Sam Bright tracks the financial fortunes of the right-wing broadcaster

The right-wing broadcaster GB News made an operating loss of £3 million prior to its launch in June 2021, Byline Times can reveal.

New Companies House records show that All Perspectives Limited, the company that owns GB News, logged £3.4 million in operating losses from its incorporation in September 2019 to May 2021.

Some £2.8 million of these losses were incurred from September 2020 to May 2021. GB News Limited, a subsidiary of All Perspectives Limited, recorded an operating loss of £3 million during this latter period.

The records further show that GB News Limited had a staff bill of £918,504 for an average of 16 staff members during the period to May 2021. The All Perspectives Limited staff bill was £718,793 for three staff members on average during the period – equivalent to £239,598 per head.

GB News was established in an attempt to break the dominance of Sky News and the BBC, with its founders claiming that existing broadcasters articulate a metropolitan, liberal consensus on social and political issues.

Former BBC journalist Andrew Neil, who helped to set up the channel, used his opening monologue on GB News to claim that it would “puncture the pomposity of our elites in politics, business, media and academia and expose their growing promotion of cancel culture for the threat to free speech and democracy that it is”.

Neil has since left the broadcaster, claiming that his time on the channel was “the worst eight months of my life” – saying that the stress drove him to tears.

Neil, who lives in the south of France and complained about the size of the private jet that took him to the launch of GB News, was one of several foreign interests involved in the establishment of the platform.

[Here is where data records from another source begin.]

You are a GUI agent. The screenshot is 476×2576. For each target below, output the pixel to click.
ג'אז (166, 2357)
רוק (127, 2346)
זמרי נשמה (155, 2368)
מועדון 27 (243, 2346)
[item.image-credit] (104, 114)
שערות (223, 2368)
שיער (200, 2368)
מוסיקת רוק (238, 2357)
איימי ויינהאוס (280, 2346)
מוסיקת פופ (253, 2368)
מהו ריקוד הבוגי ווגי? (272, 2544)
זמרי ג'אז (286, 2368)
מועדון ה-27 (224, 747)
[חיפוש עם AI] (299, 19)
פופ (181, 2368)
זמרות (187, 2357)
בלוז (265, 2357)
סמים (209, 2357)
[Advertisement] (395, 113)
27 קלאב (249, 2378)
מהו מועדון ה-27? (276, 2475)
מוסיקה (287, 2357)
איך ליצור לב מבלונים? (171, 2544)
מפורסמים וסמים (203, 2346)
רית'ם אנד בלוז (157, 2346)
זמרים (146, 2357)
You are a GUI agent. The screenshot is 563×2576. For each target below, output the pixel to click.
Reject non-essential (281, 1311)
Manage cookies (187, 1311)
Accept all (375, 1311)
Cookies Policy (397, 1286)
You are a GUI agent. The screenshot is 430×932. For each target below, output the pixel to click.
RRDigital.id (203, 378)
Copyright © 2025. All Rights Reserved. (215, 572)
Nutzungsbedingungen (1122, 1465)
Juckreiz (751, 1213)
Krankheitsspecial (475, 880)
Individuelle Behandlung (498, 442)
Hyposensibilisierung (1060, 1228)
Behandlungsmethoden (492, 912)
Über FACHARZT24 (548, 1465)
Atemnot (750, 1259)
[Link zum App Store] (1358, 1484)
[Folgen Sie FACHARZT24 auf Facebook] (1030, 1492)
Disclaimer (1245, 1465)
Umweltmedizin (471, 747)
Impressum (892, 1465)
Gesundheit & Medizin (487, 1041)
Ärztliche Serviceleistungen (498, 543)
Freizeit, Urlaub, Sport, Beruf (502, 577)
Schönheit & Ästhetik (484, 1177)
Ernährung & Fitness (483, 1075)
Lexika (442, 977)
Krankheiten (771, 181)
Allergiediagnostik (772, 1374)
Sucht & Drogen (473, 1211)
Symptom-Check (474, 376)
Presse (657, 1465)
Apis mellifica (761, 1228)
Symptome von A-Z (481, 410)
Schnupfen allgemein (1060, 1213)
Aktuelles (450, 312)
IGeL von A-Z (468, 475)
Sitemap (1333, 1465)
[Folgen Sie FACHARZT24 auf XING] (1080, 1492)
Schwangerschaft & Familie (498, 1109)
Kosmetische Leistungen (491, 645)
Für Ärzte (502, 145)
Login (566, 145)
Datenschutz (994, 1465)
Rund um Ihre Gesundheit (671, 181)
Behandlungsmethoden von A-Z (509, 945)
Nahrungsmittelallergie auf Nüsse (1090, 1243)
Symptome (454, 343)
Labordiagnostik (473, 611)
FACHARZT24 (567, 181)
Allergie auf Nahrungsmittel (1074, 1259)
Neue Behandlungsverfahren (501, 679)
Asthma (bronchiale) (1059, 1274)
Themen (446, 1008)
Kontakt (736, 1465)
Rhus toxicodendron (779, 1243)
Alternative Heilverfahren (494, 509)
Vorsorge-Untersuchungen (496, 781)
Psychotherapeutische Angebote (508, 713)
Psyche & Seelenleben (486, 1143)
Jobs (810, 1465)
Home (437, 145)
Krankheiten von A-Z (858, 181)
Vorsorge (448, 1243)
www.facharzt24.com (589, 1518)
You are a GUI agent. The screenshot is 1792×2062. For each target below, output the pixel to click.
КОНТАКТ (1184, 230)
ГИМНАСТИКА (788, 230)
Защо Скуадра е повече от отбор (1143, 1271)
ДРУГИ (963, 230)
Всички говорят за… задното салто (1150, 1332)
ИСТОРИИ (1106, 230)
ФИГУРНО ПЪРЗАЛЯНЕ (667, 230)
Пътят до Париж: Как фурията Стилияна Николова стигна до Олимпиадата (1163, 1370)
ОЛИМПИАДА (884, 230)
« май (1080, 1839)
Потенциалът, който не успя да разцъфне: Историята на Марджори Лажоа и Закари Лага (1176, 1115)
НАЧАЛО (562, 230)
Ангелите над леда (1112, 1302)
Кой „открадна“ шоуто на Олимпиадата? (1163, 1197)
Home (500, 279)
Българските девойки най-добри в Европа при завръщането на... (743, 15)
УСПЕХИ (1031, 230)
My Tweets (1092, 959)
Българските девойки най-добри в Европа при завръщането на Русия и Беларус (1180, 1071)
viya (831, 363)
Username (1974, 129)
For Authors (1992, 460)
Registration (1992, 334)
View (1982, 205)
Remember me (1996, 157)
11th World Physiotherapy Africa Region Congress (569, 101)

GB News has secured £60 million in start-up funding from Discovery (based in the US) and Legatum (Dubai) – among others – while the directors of All Perspectives Limited are Andrew Cole (based in the US), James Gibbons (Malaysian), Mark Schneider (American), Mark Stoleson (Maltese, based in the UAE), Alan McCormick (based in the UAE), Anil Jingan and Sir Paul Marshall.

This isn’t to say that foreign investment in UK companies is inherently wrong. Rather, there is a hypocrisy in the ethos of GB News, which claims that it stands up for the ordinary, left-behind Brit while soliciting millions from wealthy international investors.

Epitomising this hypocrisy – notably GB News’ claim to represent the views of people outside of the UK’s metropolitan hubs – Bloomberg reports that the idea for the broadcaster was initially conceived by Cole and Schneider at the Petersham Hotel, in London’s Richmond-upon-Thames, taking “inspiration from Rupert Murdoch’s Fox News, which had turned its brand of conservative-led opinion shows into a $5.5 billion a year media colossus”. Fox News is, of course, an American media outlet.

The losses incurred by GB News prior to its launch are understandable – the platform was not yet on air, so its income from commercial sources (aside from venture capital) will have been minimal.

However, the platform evidently seeks to perpetuate right-wing viewpoints, including in the realm of economics. In recent weeks, GB News has played host to shows presented by Esther McVey (a GB News regular) and Philip Davies – two Conservative MPs who are, in fact, partners.

We are unsure how this arrangement conformed to the rules of broadcasting regulator Ofcom, which explicitly states that:

“No politician may be used as a newsreader, interviewer or reporter in any news programmes unless, exceptionally, it is editorially justified.”

Conservative MP Dehenna Davison and former Brexit Party/UKIP leader Nigel Farage are also regular presenters on the channel – not to mention the swathe of hosts and pundits drawn from the right-wing press.

It is therefore ironic that GB News pursues the cause of the ‘free market’ while being insulated from the negative effects of that market through the patronage of rich, ideological investors. Indeed, smaller, progressive organisations without the deep pockets of millionaire benefactors would not have been able to sustain £3 million in operating losses prior to launch.

This situation is replicated across right-wing media, with reports recently indicating that the Sun has lost £50 million in the past year, largely as it was forced to defend costly phone-hacking claims against the newspaper. In June 2021, it was revealed that the paper’s value had been written down to zero.

A GB News representative acknowledged the accuracy of the operating losses noted above, but said that Byline Times’ analysis of the broadcaster’s monetary position was “financially illiterate”.

However, it remains to be seen whether GB News will become a sustainable media project without regular input from wealthy investors. Soon after the channel launched, some of its programmes recorded no measurable audience.

The channel now reaches around two million people each month according to the Broadcasters’ Audience Research Board, compared to 15.9 million for the BBC News channel and 10.9 million for Sky News. The figure for GB News is down from 3.7 million during its first month, though up from its lowest monthly total of 1.7 million. GB News now reportedly employs 200 staff.

There was also a campaign to encourage brands and advertisers to boycott GB News, when it first launched, though it is unclear exactly how this has affected the channel’s revenue.